• Provided passage:
------------
How can I best help my brother?

I’ll try to make the back story as concise as possible. My 49 year-old brother has very recently been diagnosed with Major Depression and Paranoid Compulsive Personality Traits.

He is married and has two children (11 and 13). His business (which he inherited from my father) is failing badly and its the only work he’s known, but he doesn’t want to let go because he doesn’t think he can anything else. We had a ten-year estrangement so I have not had a bird’s eye view of his problems/behaviours, but I have known he tended to be overly suspicious (mostly of his wife) and could be difficult to reason with. I have only recently learned that he had a ‘break down’ and was diagnosed with OCD in 1998.

His wife is a wonderful woman. As his behaviours have been difficult to bear, but to all the world they seemed a happy enough and solid couple. Apparently not. She has spent years trying to follow his ‘rules’ and didn’t invite friends into the house, didn’t spend time emailing, basically trying to prove to him over and over again that he is worthy, lovable, intelligent, and so on. She had also tried several times to help him get help: told a doctor he was very ill, took him to the appointment, waited for him, only to have him tell the doctor that he was fine.
------------
• What to work on:
**a.** List every diagnosis that the post about helping a brother attributes to the brother.
**b.** According to the post about helping a brother, how long were the writer and the brother estranged?
The material that comes next is separate from the post above.

• Given information:
------------
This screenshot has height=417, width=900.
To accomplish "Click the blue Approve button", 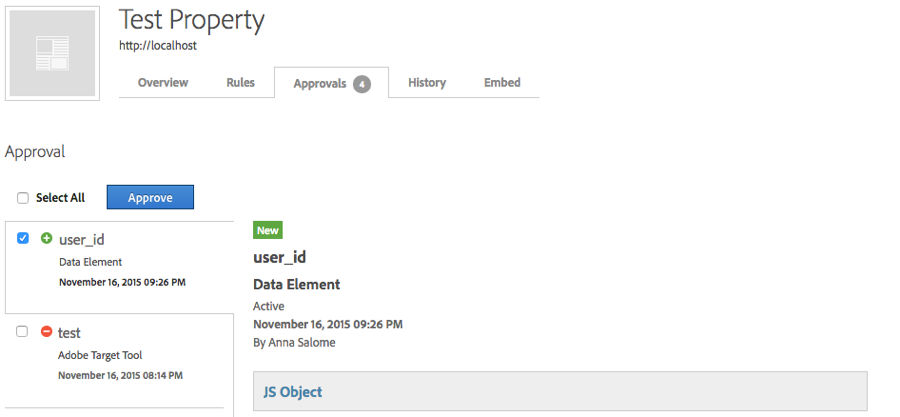I will tap(150, 197).
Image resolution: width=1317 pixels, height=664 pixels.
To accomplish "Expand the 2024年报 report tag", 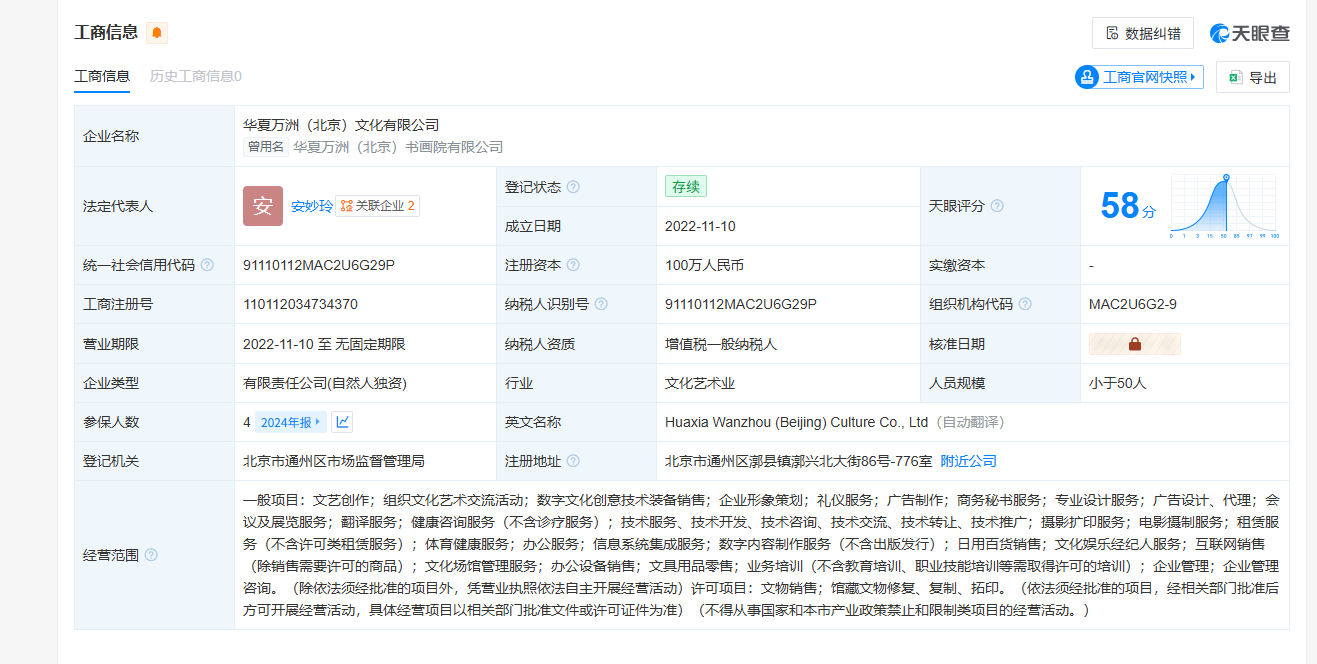I will pos(290,422).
------------
• Numbered responses:
**a.** Major Depression, Paranoid Compulsive Personality Traits, and OCD (diagnosed in 1998).

**b.** Ten years.